USA-Bericht schockt
Russland setzt verbotenes Giftgas gegen Ukrainer ein
Schwere Anschuldigungen aus Washington: Wladimir Putins Invasionstruppen sollen den Lungenkampfstoff Chlorpikrin aus dem Ersten Weltkrieg einsetzen.
Mit Monaten Verspätung haben die USA ihr großes Hilfspaket für die Ukraine verabschiedet, die ersten Munitionslieferungen sind bereits auf dem Weg. Höchste Eisenbahn, denn die Artillerieeinheiten der Verteidiger wurden zuletzt regelrecht ausgehungert, konnten den angreifenden Russen aufgrund von Granaten-Knappheit nur wenig entgegensetzen.
Die russische Armee konnte diese Situation für flächenmäßig geringe, aber verlustreiche Eroberungen nutzen. Putins Invasionstruppen drängen vor, um die aktuelle Schwäche der Ukrainer auszunutzen. Allerdings stehen sie dabei unter hohem Zeitdruck, denn das Eintreffen des amerikanischen Nachschubs kann aus ihrer Sicht die Erfolgschancen eines Vorstoßes nur verringern.
Lungenkampfstoff eingesetzt?
Vor diesem Hintergrund könnte die Kreml-Armee nun zu international geächteten Mitteln gegriffen haben, um die ukrainische Front vielleicht doch noch zu durchbrechen. Das US-amerikanische Außenministerium beschuldigt Russland offiziell, Chemiewaffen für "Fortschritte auf dem Schlachtfeld" zu nutzen – und das nicht nur einmalig. Auch "Reuters" berichtete.
Konkret soll demnach der im Ersten Weltkrieg erstmals eingesetzte Lungenkampfstoff Chlorpikrin (Cl3CNO2) auf ukrainische Stellungen abgeworfen worden sein.
Bereits geringe Mengen tödlich
Chlorpikrin, auch bekannt als "Grünkreuz-1" oder Trichlornitromethan, ist eine farblose, ölige Flüssigkeit mit beißendem Geruch. Sie hat reizende und ätzende Wirkung auf Augen und Haut, ihre Dämpfe haben schwere Lungenschädigung zur Folge.

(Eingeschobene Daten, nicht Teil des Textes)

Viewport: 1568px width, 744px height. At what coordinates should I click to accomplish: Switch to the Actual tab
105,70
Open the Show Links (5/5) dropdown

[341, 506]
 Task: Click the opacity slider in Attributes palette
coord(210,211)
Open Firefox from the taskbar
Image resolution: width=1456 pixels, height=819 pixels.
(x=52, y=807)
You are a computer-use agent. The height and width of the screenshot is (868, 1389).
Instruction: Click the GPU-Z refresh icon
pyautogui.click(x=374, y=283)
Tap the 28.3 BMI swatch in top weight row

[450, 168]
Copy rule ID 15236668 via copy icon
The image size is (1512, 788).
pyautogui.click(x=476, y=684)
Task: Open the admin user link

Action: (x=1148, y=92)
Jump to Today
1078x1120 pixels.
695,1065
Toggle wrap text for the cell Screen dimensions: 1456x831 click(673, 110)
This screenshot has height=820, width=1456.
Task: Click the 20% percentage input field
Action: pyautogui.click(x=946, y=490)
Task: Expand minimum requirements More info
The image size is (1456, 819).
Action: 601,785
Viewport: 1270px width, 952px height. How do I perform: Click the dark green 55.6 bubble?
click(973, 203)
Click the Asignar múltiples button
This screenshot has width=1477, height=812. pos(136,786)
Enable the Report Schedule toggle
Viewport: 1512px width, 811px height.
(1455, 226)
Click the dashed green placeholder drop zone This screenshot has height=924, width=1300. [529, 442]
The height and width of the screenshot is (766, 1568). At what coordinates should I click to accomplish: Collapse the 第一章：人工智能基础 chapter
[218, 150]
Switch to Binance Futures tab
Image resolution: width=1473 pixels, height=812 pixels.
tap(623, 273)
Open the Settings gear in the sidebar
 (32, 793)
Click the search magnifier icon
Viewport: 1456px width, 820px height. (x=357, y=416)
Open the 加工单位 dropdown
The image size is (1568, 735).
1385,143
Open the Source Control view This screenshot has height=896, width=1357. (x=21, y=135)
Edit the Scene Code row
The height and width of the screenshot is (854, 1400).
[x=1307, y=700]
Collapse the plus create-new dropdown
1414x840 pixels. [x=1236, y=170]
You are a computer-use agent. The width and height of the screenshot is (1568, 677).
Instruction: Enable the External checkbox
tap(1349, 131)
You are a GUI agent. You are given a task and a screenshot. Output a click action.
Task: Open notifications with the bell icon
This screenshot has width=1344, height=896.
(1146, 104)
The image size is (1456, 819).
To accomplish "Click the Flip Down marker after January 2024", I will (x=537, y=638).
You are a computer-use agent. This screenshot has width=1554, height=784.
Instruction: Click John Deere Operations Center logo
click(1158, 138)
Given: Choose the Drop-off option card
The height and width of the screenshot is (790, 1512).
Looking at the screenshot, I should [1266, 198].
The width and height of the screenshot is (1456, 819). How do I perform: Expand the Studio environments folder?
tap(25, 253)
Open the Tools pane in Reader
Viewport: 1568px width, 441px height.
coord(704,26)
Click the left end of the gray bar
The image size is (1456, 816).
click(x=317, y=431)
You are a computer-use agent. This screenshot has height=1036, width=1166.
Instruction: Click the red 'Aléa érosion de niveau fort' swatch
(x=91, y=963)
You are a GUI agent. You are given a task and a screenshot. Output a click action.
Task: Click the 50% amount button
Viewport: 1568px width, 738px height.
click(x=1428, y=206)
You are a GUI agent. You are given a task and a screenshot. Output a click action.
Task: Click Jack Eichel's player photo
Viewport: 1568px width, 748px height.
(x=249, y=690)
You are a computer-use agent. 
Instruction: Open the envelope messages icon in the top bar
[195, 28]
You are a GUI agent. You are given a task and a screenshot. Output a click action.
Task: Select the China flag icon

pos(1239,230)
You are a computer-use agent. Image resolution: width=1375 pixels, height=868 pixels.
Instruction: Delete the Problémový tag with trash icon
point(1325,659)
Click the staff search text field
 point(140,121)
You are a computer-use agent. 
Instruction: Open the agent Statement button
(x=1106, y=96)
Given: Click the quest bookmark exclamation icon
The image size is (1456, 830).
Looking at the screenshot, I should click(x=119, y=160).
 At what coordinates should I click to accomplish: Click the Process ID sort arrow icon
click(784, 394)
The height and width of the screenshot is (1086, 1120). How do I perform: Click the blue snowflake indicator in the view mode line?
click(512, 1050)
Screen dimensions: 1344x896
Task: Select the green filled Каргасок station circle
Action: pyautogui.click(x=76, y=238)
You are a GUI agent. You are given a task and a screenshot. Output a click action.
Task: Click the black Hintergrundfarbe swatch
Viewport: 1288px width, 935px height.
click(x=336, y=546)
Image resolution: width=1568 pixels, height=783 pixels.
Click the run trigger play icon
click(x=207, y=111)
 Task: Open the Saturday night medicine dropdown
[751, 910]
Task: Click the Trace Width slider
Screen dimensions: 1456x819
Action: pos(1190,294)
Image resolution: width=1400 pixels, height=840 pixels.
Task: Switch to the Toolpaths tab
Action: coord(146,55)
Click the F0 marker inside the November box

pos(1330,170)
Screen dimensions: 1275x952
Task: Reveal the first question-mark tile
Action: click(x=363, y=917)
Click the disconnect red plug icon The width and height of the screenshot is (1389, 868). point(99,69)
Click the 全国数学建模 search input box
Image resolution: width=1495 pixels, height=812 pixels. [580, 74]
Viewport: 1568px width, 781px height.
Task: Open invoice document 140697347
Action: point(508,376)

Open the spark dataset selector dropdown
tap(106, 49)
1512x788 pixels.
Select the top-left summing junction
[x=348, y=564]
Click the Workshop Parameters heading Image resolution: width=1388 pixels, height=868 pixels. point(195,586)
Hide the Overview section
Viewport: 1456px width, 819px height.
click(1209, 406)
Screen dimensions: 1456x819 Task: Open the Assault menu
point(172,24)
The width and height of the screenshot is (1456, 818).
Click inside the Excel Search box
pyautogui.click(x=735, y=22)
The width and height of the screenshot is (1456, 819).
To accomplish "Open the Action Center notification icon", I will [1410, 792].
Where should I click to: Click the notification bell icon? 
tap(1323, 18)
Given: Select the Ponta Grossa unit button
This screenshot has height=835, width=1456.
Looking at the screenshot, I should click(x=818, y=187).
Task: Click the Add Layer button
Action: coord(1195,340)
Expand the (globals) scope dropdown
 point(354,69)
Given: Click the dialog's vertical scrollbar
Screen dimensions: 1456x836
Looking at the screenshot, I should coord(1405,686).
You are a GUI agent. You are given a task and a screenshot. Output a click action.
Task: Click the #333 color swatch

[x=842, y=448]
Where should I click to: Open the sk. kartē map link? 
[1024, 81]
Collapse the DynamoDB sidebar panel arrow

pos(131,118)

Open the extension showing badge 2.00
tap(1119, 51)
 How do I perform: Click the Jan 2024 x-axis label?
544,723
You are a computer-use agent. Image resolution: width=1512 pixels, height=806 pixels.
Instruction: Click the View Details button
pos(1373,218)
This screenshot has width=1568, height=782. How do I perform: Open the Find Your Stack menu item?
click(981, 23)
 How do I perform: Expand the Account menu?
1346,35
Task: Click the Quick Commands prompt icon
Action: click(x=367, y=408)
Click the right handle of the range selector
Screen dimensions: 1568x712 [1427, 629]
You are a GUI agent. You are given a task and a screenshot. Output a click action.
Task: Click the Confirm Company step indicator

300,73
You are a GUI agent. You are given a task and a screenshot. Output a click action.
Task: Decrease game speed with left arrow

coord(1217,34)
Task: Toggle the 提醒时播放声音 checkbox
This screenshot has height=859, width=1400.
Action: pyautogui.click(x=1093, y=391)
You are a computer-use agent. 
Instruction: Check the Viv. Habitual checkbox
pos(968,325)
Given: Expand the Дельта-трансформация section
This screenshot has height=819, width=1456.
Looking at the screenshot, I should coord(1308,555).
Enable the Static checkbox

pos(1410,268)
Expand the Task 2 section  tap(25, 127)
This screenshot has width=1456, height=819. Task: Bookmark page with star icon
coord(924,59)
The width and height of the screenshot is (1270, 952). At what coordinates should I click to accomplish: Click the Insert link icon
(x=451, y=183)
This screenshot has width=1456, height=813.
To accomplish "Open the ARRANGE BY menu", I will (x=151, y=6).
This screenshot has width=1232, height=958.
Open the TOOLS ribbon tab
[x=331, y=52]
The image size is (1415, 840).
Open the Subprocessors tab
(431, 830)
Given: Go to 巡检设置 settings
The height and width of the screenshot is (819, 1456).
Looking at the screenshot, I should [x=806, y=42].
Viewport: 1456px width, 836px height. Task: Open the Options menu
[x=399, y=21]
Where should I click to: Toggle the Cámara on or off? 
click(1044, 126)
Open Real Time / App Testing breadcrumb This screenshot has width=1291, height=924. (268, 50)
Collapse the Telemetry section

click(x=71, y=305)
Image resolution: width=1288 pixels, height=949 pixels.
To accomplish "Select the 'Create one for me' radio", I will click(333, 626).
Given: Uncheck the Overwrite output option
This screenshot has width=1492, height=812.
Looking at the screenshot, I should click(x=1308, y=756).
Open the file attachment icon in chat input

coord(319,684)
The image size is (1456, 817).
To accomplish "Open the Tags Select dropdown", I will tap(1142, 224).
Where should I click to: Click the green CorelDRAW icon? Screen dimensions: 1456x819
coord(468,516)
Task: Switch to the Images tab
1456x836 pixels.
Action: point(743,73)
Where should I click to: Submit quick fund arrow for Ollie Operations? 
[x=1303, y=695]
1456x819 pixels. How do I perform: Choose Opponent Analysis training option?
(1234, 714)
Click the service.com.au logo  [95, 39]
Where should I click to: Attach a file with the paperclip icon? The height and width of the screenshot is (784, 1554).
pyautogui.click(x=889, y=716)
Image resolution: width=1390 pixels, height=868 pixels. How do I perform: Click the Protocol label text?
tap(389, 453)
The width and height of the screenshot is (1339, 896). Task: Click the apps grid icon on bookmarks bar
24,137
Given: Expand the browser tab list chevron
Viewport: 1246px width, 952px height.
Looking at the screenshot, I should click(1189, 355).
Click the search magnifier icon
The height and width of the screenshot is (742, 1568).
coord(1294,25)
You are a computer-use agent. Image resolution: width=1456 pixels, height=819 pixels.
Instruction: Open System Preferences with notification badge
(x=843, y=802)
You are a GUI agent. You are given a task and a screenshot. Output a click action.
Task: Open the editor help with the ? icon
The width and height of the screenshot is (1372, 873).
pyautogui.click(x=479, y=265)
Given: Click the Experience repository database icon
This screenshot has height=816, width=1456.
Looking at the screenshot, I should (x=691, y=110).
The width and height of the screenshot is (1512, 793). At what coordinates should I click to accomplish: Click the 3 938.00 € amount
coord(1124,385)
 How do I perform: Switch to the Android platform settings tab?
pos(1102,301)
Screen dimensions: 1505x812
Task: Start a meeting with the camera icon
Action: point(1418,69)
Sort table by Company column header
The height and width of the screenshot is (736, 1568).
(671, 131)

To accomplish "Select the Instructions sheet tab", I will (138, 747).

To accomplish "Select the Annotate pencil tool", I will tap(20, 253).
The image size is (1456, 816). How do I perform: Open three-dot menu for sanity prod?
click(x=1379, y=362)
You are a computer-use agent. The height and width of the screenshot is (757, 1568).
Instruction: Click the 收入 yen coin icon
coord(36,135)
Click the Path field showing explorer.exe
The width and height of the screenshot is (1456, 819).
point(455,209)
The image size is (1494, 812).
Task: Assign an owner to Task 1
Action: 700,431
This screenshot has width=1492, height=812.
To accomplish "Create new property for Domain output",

Dafür reicht schon eine geringe Menge.
"Bereits bei Inhalation von 15 ppm Chlorpikrin über wenige Minuten muss mit akut lebensbedrohlichen Lungenschädigungen gerechnet werden", heißt es in der GESTIS-Stoffdatenbank. Durch den früheren Einsatz als Kampfstoff sind die Symptome gut untersucht:
"Übelkeit, teils unstillbares Erbrechen, kolikartige Leibschmerzen, Benommenheit, Ohnmacht und andere zerebrale Störungen (Koordinationsstörung, Nystagmus, Schwindel, Taumeln)", so die weitere Beschreibung. Die dramatischen Folgen: "Meist führten Lungenschädigungen (Ödem, Hämorrhagien) innerhalb 24 Stunden zum Tod."
So sieht es in einer US-Munitionsfabrik aus
An Tränengas erstickt
Nach Angaben des ukrainischen Militärs haben die russischen Streitkräfte neben Chlorpikrin auch Granaten mit CS- und CN-Gas eingesetzt. Demnach wurden mindestens 500 ukrainische Soldaten wegen des Kontakts mit toxischen Substanzen behandelt. Ein Soldat soll an Tränengas erstickt sein.
"Der Einsatz solcher Chemikalien ist kein Einzelfall und wird wahrscheinlich von dem Wunsch der russischen Streitkräfte angetrieben, die ukrainischen Streitkräfte aus befestigten Stellungen zu verdrängen und taktische Gewinne auf dem Schlachtfeld zu erzielen", heißt es in dem Bericht des US-Außenministeriums.
Kreml: Anschuldigungen "haltlos"
Der Kreml weist die schweren Anschuldigungen aus Washington als "haltlos" zurück. Putin-Sprecher Dmitri Peskow erklärte, gegenüber Reportern in Moskau, dass sich Russland an die internationalen Chemiewaffenkonvention (CWK) halte. Diese trat in den 1990ern in Kraft und wurde von 193 Staaten weltweit ratifiziert. Nur Ägypten, Nordkorea und der erst 2011 unabhängig gewordene Südsudan haben, Stand heute, nicht unterzeichnet.
Mit Hinterlegung der Ratifizierungsurkunde bei den Vereinten Nationen verpflichteten sich die Unterzeichnerstaaten, damit auch Russland, bis zum Jahr 2012 sämtliche Chemiewaffen unter internationaler Aufsicht zu vernichten.